Chargement...
Chargement...

Victorien Bornéat- L'exclusion culturelle : manifeste pour une riposte populaire

Repensez les fondements de nos politiques publiques pour faire de l'art un véritable terrain de rencontre et d'émancipation collective.
Publié le 28/05/2026
Victorien Bornéat vous présente son ouvrage "L'exclusion culturelle : manifeste pour une riposte populaire" aux éditions Faubourg Fondation Jean-Jaurès.
S'appuyant sur les données statistiques et sociologiques du ministère de la Culture, Victorien Bornéat dresse le bilan de la démocratisation culturelle en France. Si cette politique a permis de bâtir des infrastructures sur tout le territoire, elle n'a pas réussi à combler les inégalités d'accès aux arts dits savants. Les classes populaires restent largement exclues des musées, des opéras et des théâtres.

Selon l'auteur, l'échec était inscrit dans la doctrine originelle d'André Malraux. Ce modèle visait à unifier la nation autour de chefs-d'œuvre universels, reléguant au second plan les pratiques amateurs et les cultures régionales. De plus, la théorie du choc esthétique immédiat omettait une réalité démontrée plus tard par Pierre Bourdieu : l'accès aux œuvres exige la possession de codes de décryptage, tant pour l'art lui-même que pour les institutions qui le logent. Évoquant son propre parcours issu de la classe ouvrière, Victorien Bornéat illustre ce sentiment d'illégitimité face aux codes culturels dominants.

Pour répondre à cette crise, l'ouvrage propose de bâtir un « Nouveau populaire ». L'objectif n'est pas d'enfermer les classes populaires dans un registre précis, ni de les sommer d'adhérer à la culture légitime, mais de créer un espace d'hybridation et de réciprocité. La performance d'Aya Nakamura aux Jeux Olympiques de Paris, mêlant ses propres titres aux œuvres de Charles Aznavour avec la Garde républicaine, incarne cette chute des frontières symboliques.

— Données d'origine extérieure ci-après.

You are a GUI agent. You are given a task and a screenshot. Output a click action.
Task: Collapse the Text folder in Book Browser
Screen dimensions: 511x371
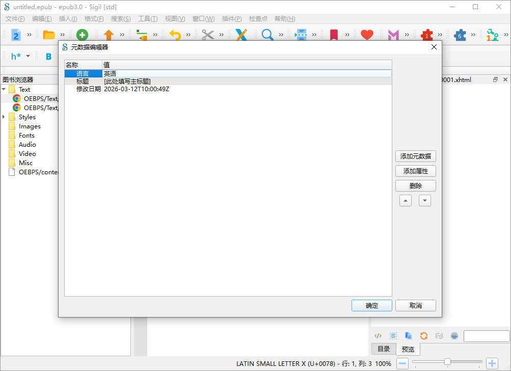point(4,89)
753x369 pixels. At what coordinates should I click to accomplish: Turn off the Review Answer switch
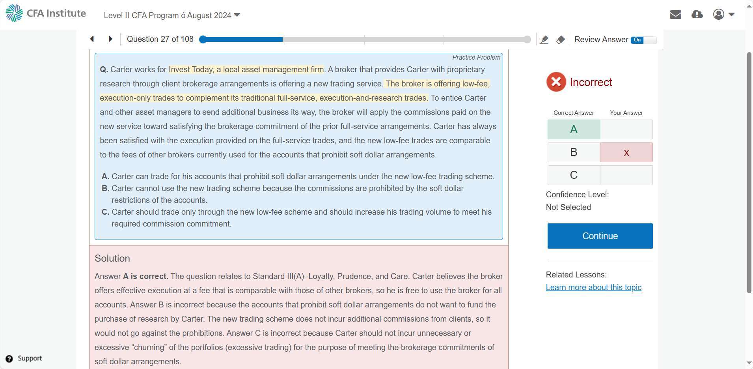[643, 40]
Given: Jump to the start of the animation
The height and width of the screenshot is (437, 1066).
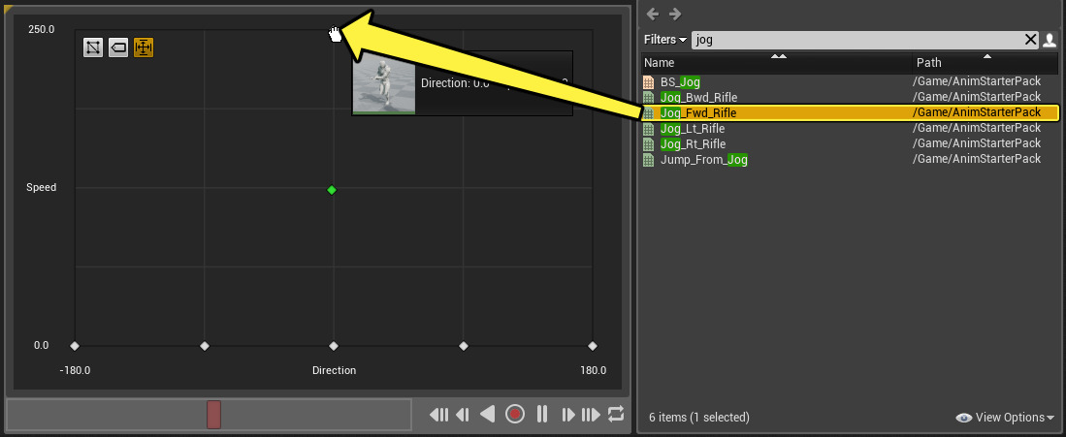Looking at the screenshot, I should pyautogui.click(x=439, y=415).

L'auteur appelle à revoir les critères de subvention de l'État. Aujourd'hui, l'évaluation repose sur une « exigence artistique » implicite qui valorise l'hermétisme, le rejet de l'émotion ou l'autoréférentialité. Modifier ces grilles permettrait de valoriser des œuvres intelligibles par tous. Face à la distinction entre les profils mobiles (« partout ») et ancrés (« quelque part »), il plaide pour une culture située, connectée à la réalité géographique et sociale des territoires, à rebours de festivals déconnectés de leur population locale.

Enfin, l'ouvrage alerte sur les nouvelles formes de censure économique et politique, ainsi que sur l'influence grandissante du mécénat privé des grands groupes, qui risque de marginaliser les créations contestataires. Face à l'appropriation du terme « populaire » par l'extrême droite dans une vision restrictive et marchande, le manifeste propose une alternative ouverte sur l'altérité.